Tuesday 18 September 2012

V/H/S Review


Found Footage Horror – Starring Calvin Reeder, Lane Huges, Adam Wingard, Hannah Fierman, Helen Rogers. Directed by Adam Wingard, David Bruckner, Ti West, Glenn McQuaid, Joe Swanberg, Radio Silence (2012)


Synopsis
Four petty criminals break into a house to steal a VHS tape for an unknown third party. Looking for the mystery tape, they discover a dead body and some very disturbing video footage.

Review
I’m a fan of found footage horror films. I like the immediacy and the intimacy of sharing a character’s POV and the realism this brings. V/H/S offers a fresh take on this genre of horror with five separate stories by different directors/writers told inside one creepy central arc, entitled Tape 56. With its preference for hand-held camera work, the horror genre forces us to see from the killer’s or the victim’s POV, while found footage films push this further by making us see directly through the eyes of the victim. And in the first video that the unsuspecting criminals play, Amateur Night, this is never truer because what we see is filmed through a web cam inside the character’s glasses.

Tape 56
In Amateur Night, three friends set off on a night out with the intention of bringing girls back to their hotel room for sex. Instead they find the strange, bugged eyed Lily, played beautifully by Hannah Fierman. Lily’s over-swift movements and inability to say much more than a breathy, ‘I like you’ make her an intriguing character. The jerkiness of the camera work and the constant flickering images from the web cam’s POV can get a bit irritating and confusing, but, in its credit, it adds to the sense of disjointed and distorted reality within the narrative.

Amateur Night
Film two is Second Honeymoon, with a husband and wife on a road trip where they encounter a strange night time visitor. The third film, Tuesday the 17th is a monster-in-the-woods tale of a teenager who lies to her friends in order to get them to accompany her to the scene of some grisly murders.

Second Honeymoon
For me, film four, The Sick Thing That Happened to Emily When She Was Younger is the scariest of the shorts. The film shows Emily (Helen Rogers) video chatting to her doctor-to-be boyfriend on her laptop while he is away studying. We are restricted to seeing only what boyfriend James can see on his computer screen, while Emily explains that she believes her apartment is haunted. There are some chilling and jumpy moments as Emily investigates the ‘presence’ that are reminiscent of 2007’s Paranormal Activity.

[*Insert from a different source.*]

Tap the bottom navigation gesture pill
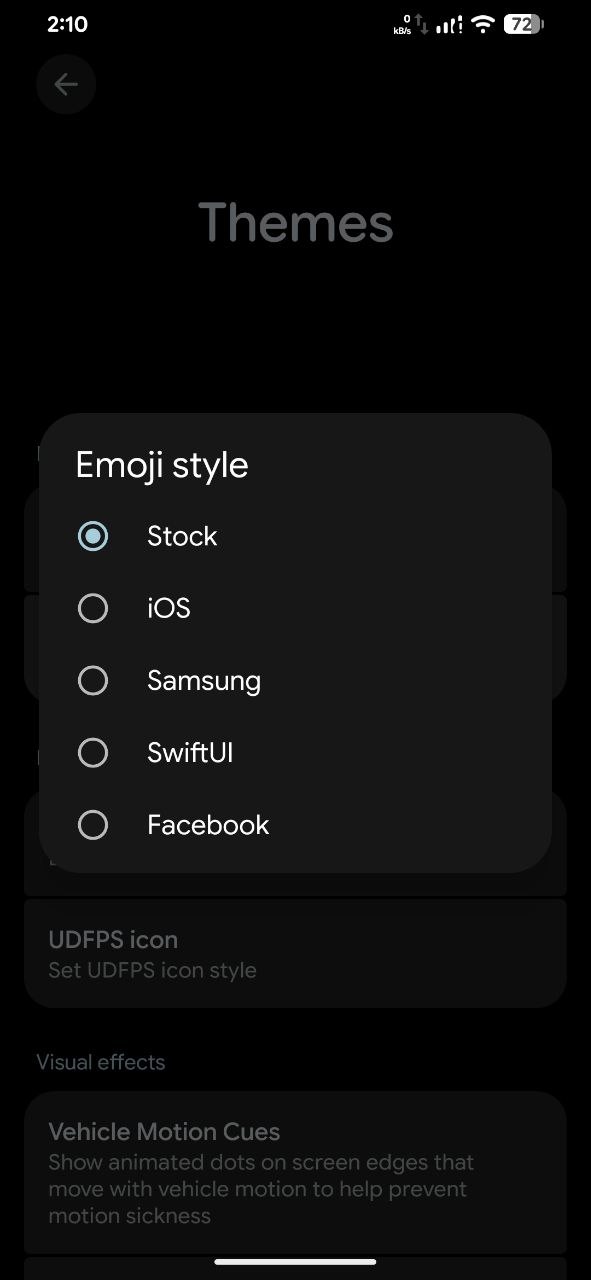point(295,1261)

The Sick Thing That Happened to Emily When She Was Younger
10/31/98 rounds off the movie with a tale of four friends who head to a deserted house for a Halloween party and instead find themselves having to play hero to save a tortured girl.

10/31/98
Each of the stories in V/H/S have the flash fiction feel of 2008’s Cloverfield and 2011’s Absentia, and they complement each other well within the setting of the main story. Music only comes from sources within the film, such as the car radio, or a stereo which adds to the sense of realism. There is gore, tension, mystery and eeriness, but at approximately 2 hours running time, I feel it is too long and perhaps could have worked better with four videos and a little more time spent on the central arc itself. On the whole V/H/S is a well acted and realistically portrayed set of shorts that if pruned back and with a little less distorted, camera-fault shots would have been brilliant.


Rating 4 out of 5

By Lisa Richardson


V/H/S gets a limited theatrical release on 5th October across the US and is available now on Video On Demand.